TASKS TO PERFORM →
a - According to the article on the Pfizer and NYU vaccine, why has no RNA vaccine ever been approved?
b - Rewrite the article on the Pfizer and NYU vaccine from "The Associated Press reported" to "of side effects.", swapping "research groups" for "laboratories".

TEXT EXCERPT →

------------------------------

Coronavirus

Pfizer, NYU Developing COVID-19 Vaccine With Hopeful September Release

Researchers are trying to build a vaccine that uses messenger RNA to help the human body produce antibodies.

Pfizer, NYU Developing COVID-19 Vaccine With Hopeful September Release
University of Oxford / AP
SMS

Pfizer Inc. and New York University are working on a coronavirus vaccine that they hope will be ready by September.

The pharmaceutical company and university are developing the vaccine in an innovative way: They say it would use messenger RNA to "reprogram" the virus and help the body fight it off, according to NBC News.

The chief of infectious diseases at an NYU medical center told NBC: "Messenger RNA is something the body produces on its own normally. ... It's kind of a new thing, but it's really not anything that's too different from what the body does for itself." 

A lead vaccine researcher at Pfizer said: "It is probably the fastest way of having a vaccine available to stem this pandemic, based on the data that I have seen."

That said, a vaccine researcher at Baylor University told NBC no RNA vaccine has ever been approved because so far they've only worked well in animal test subjects, not humans.

The Associated Press reported Pfizer and NYU are among around 100 research groups racing to find a coronavirus vaccine. However, U.S. infectious disease expert Dr. Anthony Fauci warned it is nearly impossible to predict which vaccine will be most effective with the least amount of side effects.

------------------------------

Collected data entries →

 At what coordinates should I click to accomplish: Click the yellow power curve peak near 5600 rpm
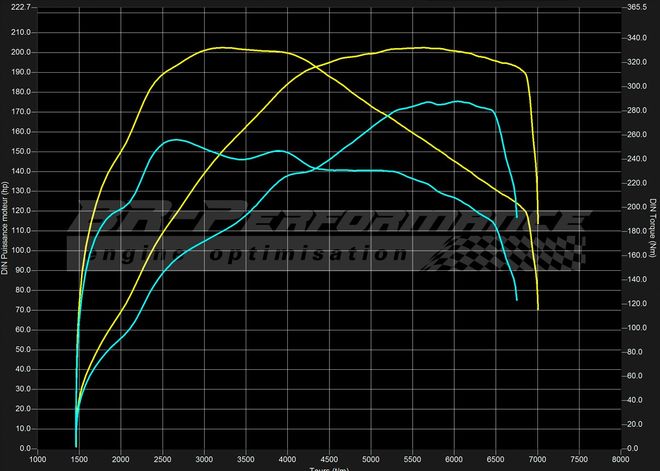click(420, 47)
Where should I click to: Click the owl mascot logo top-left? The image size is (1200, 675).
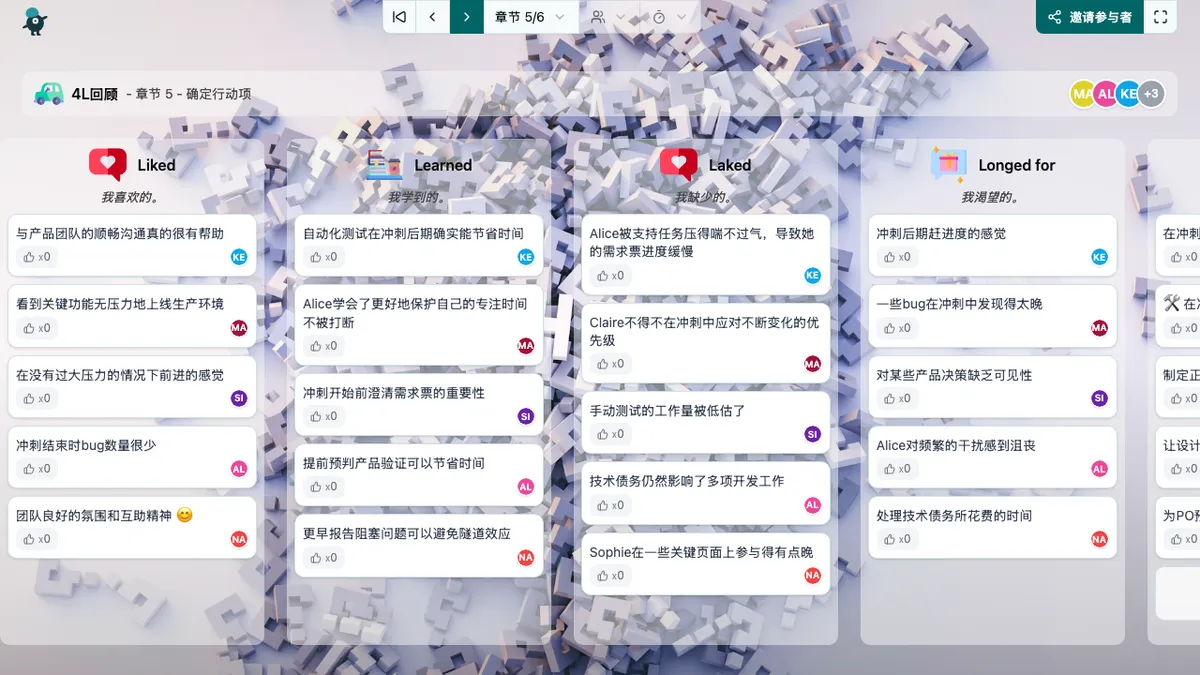coord(35,20)
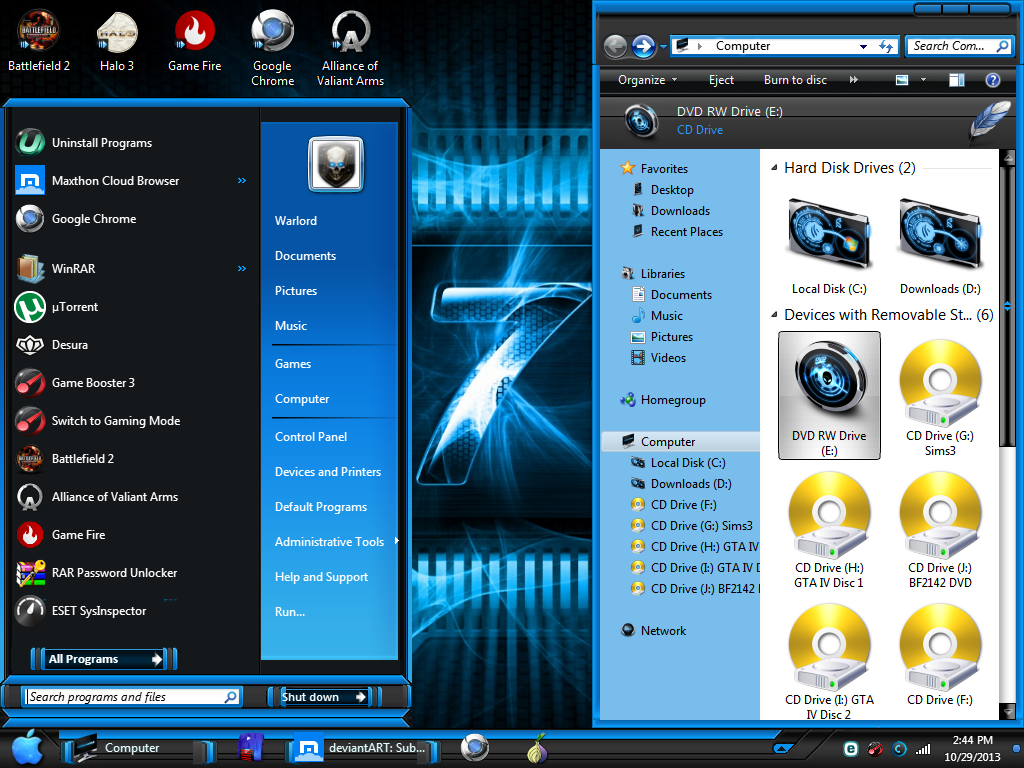Click the Burn to disc toolbar button
The height and width of the screenshot is (768, 1024).
pos(795,80)
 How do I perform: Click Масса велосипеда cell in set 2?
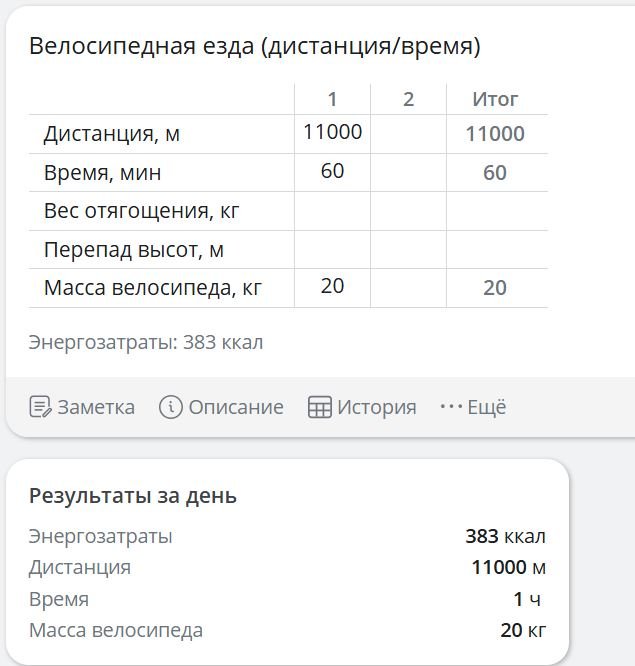tap(408, 287)
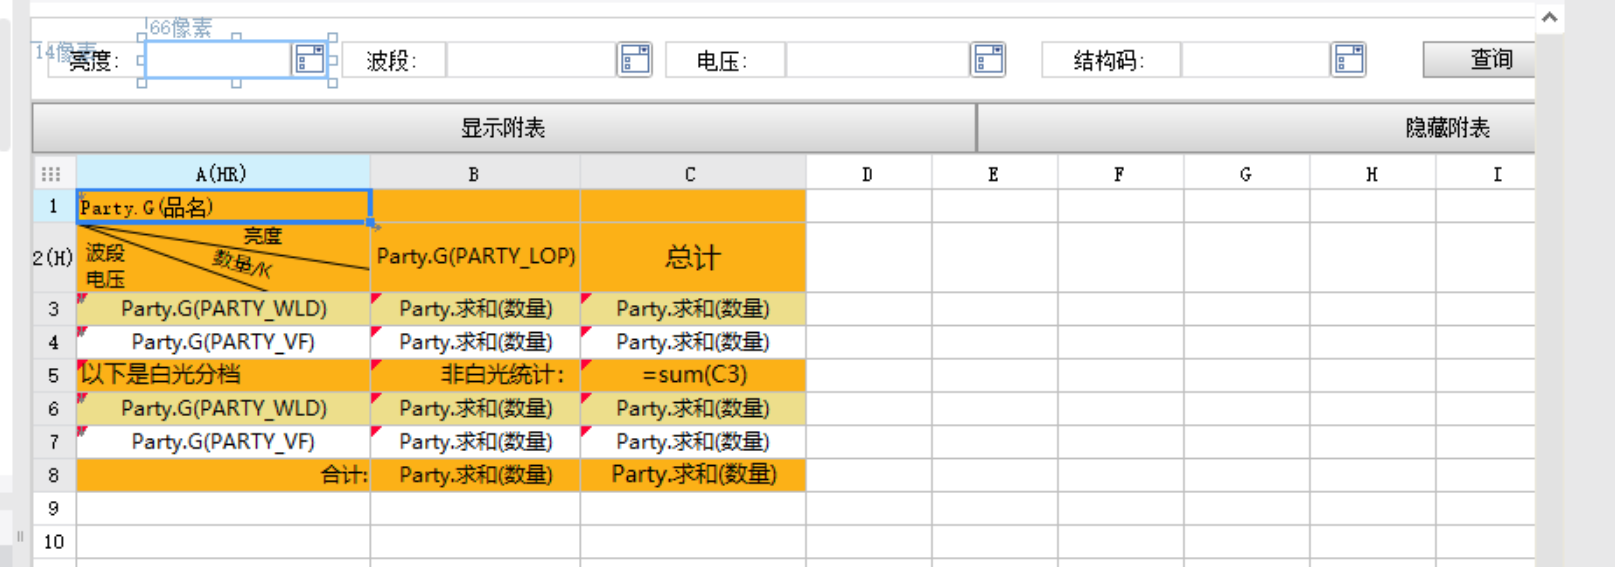Click the 结构码 input field
Image resolution: width=1615 pixels, height=567 pixels.
(1255, 60)
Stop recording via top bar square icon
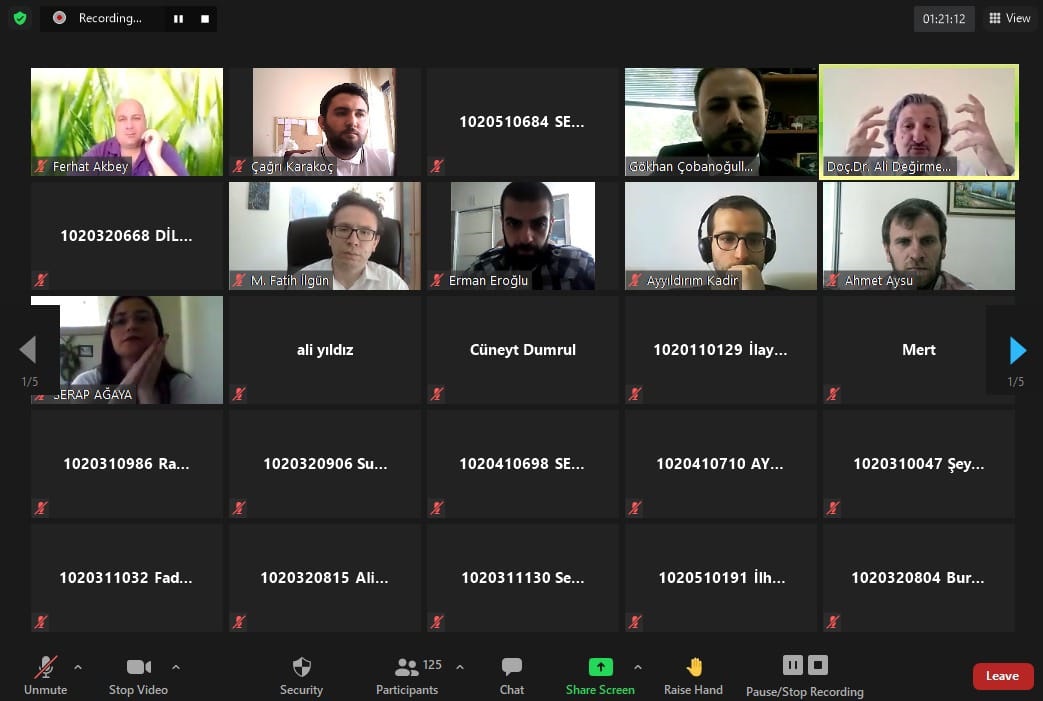 click(x=205, y=19)
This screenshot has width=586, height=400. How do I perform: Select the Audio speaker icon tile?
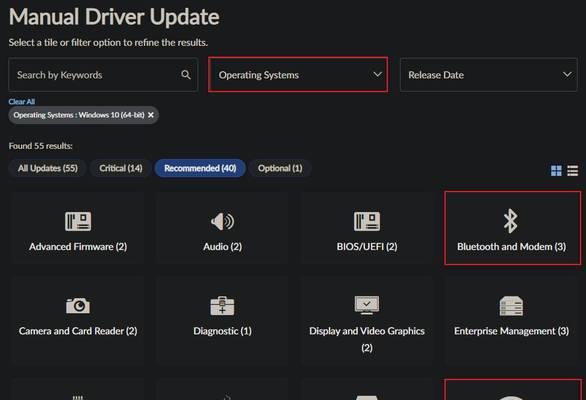pyautogui.click(x=222, y=221)
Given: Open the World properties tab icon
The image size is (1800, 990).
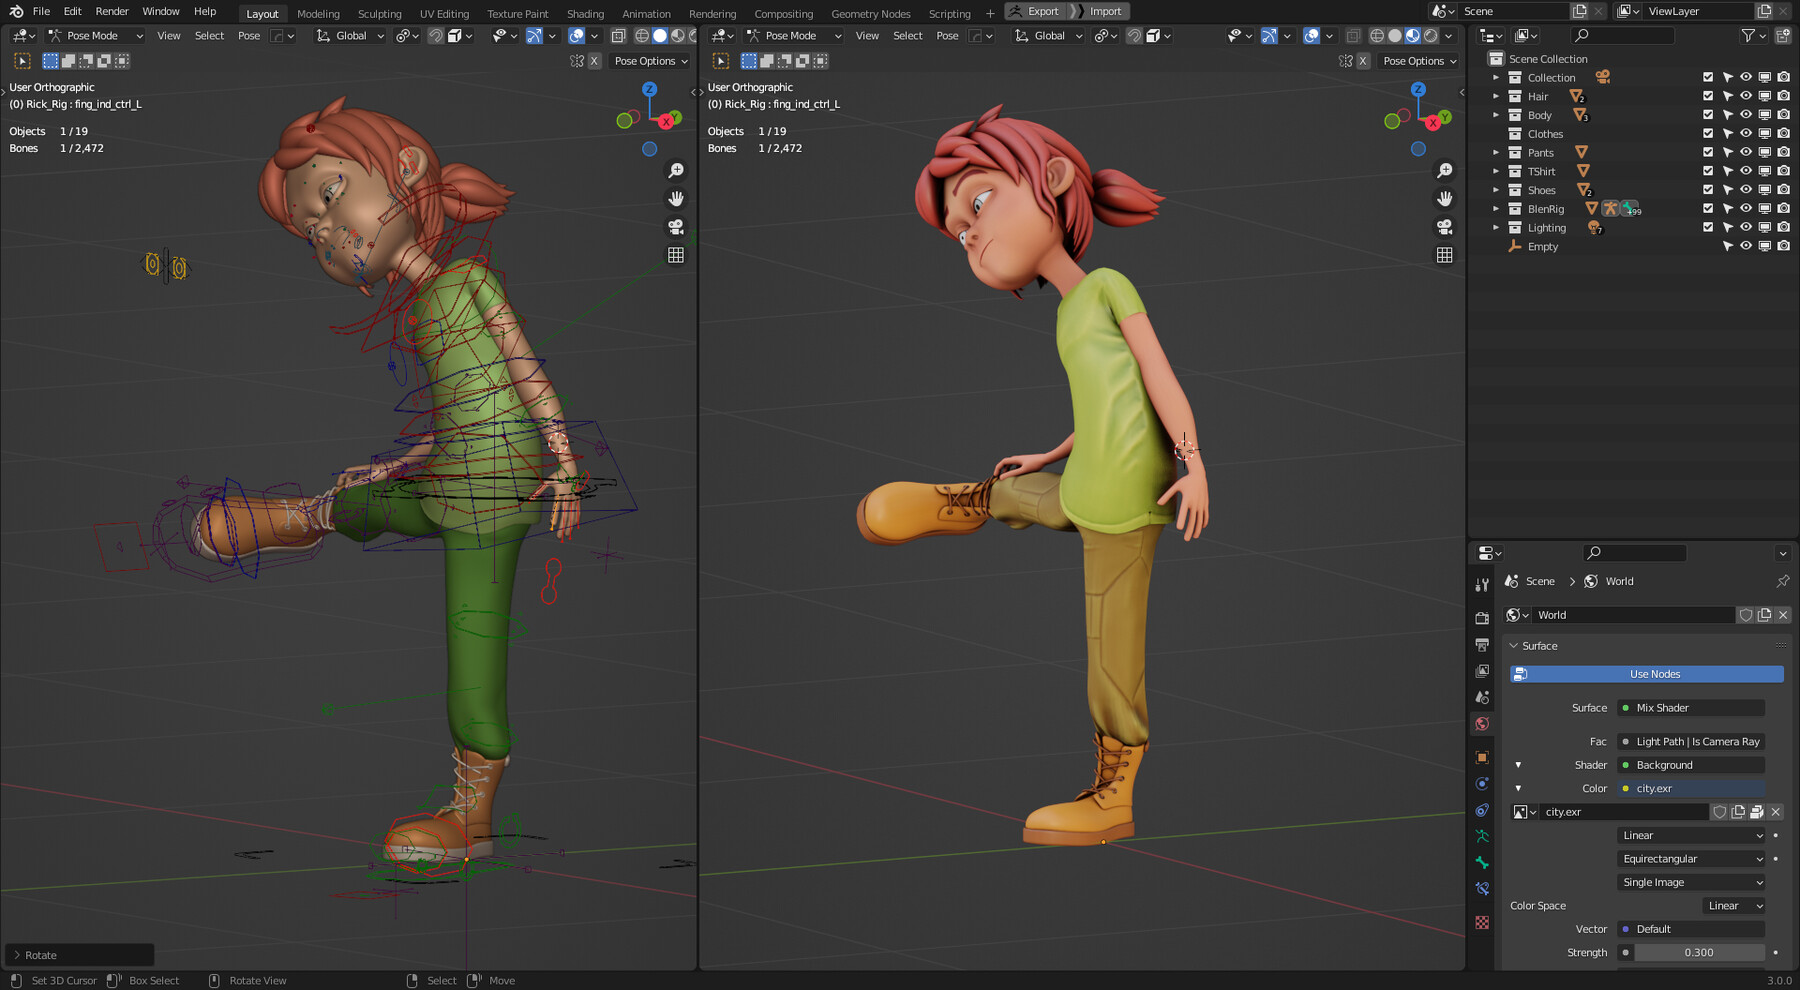Looking at the screenshot, I should [1482, 724].
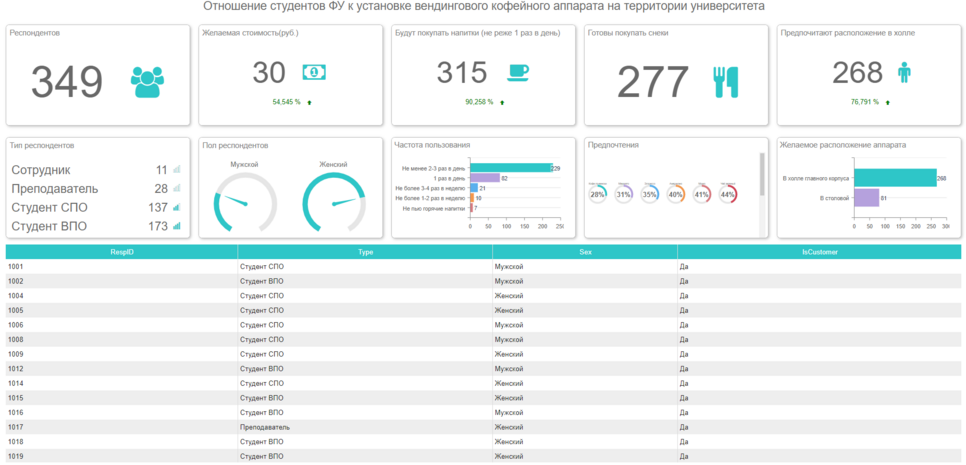Image resolution: width=966 pixels, height=465 pixels.
Task: Click the 28% circular gauge in Предпочтения
Action: pos(598,194)
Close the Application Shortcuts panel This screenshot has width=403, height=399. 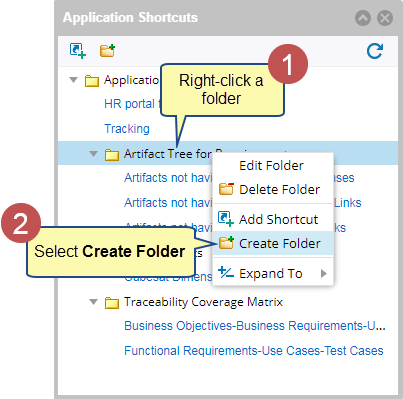[385, 18]
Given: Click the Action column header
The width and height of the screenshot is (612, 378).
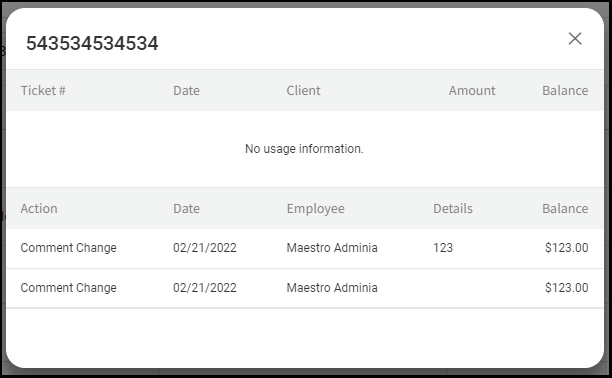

------------------------------

SOLUTIONS TO THE TASKS →
a - A vaccine researcher at Baylor University said that so far, RNA vaccines have worked well only in animal test subjects, not in humans.

b -
The Associated Press reported Pfizer and NYU are among around 100 laboratories racing to find a coronavirus vaccine. However, U.S. infectious disease expert Dr. Anthony Fauci warned it is nearly impossible to predict which vaccine will be most effective with the least amount of side effects.